This is not a happy post, but it is an honest one, and there is no use in me pretending to be someone I am not.
I just wrote a lengthy draft whining about how impossible it is to balance all of the responsibilities that are placed on me and I place on myself, but I threw it away because it felt too juvenile and emotionally dishonest. The truth is it is easier to yell about having too much to do than admit that I feel so incredibly inadequate because I can’t get everything done. I can’t do it, and I hate myself for not being able to. I can’t balance losing weight (something which takes all of my time and energy and yet my doctor still condescendingly asked me if I’m “really trying”), being good at my job, being helpful to other people at my job, cooking, cleaning, doing laundry, paying bills, filing my taxes (it’s June and I haven’t done anything yet please don’t arrest me), studying Japanese, looking for grad programs, writing, reading, volunteering, having a social life, and taking time for myself. I just can’t do it, and I don’t know what I’m doing wrong.

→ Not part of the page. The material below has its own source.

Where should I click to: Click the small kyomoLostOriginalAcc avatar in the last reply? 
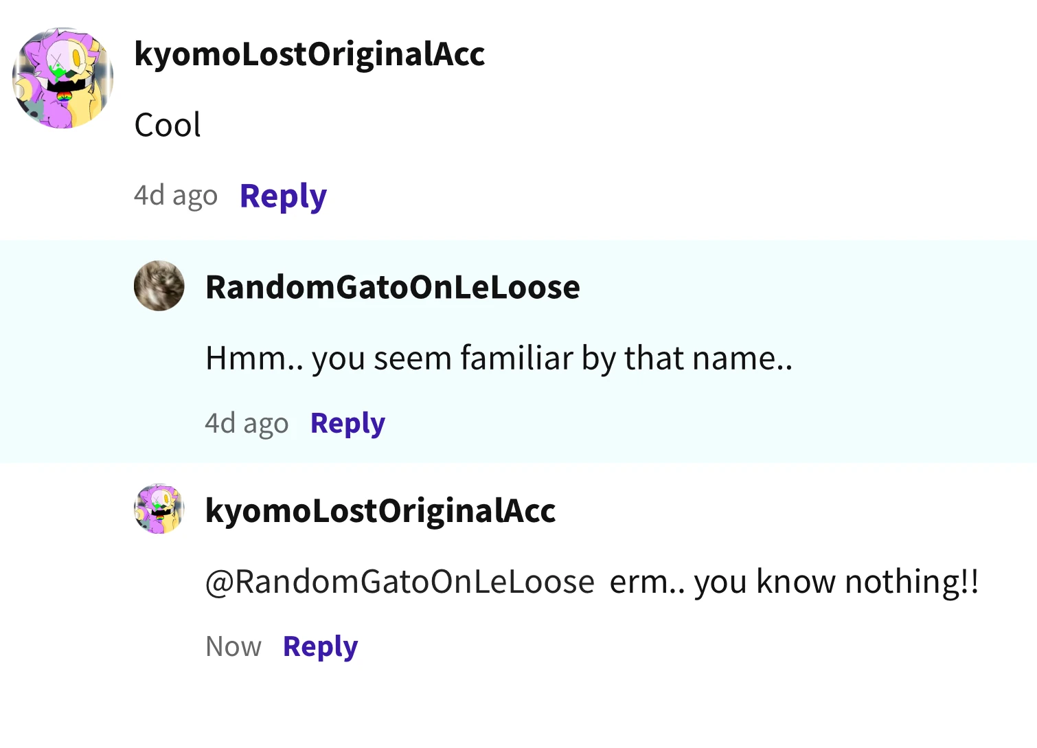pyautogui.click(x=159, y=509)
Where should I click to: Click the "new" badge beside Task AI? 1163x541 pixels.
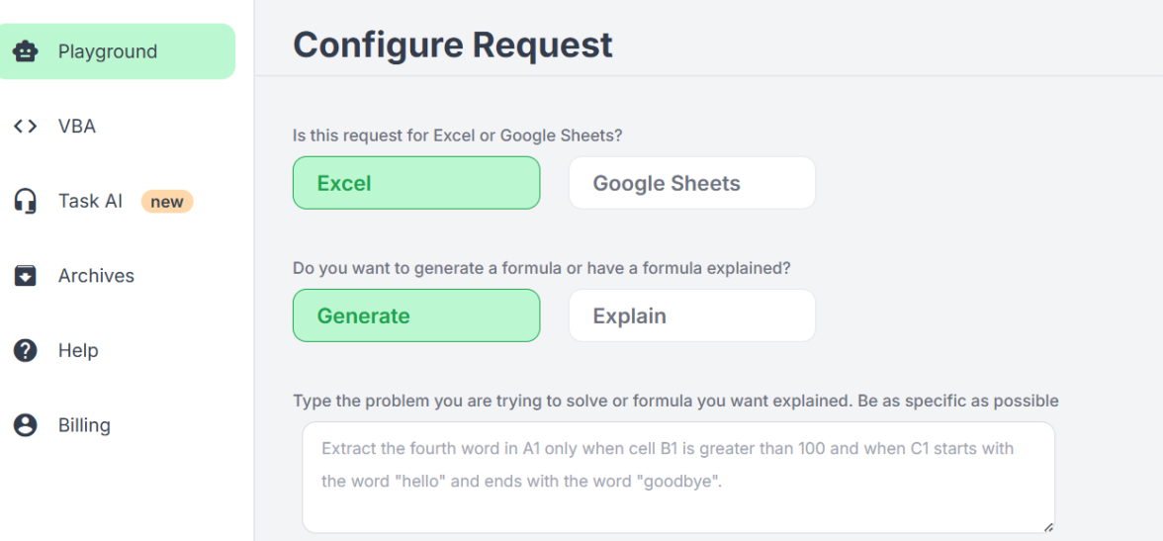(x=167, y=202)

I look around me and I see so many people with clean apartments, happy bosses, and taxes filed on time, and I just wonder how do they do it? How are people so much more productive than I am? Is it truly possible to balance all the areas of your life that need your attention?
Do people actually enjoy their lives, or do we just pretend to enjoy living because the only other option is dying?
I have no answers. I’m struggling, and I feel like by admitting that I’ve already lost. I just want to drink and color in my adult coloring book, but alcohol has too many calories and if I don’t have time to sleep I shouldn’t waste time coloring.
I’m sorry I don’t have a motivational ending for you on this post, but you can just add it to the list of things I haven’t done properly.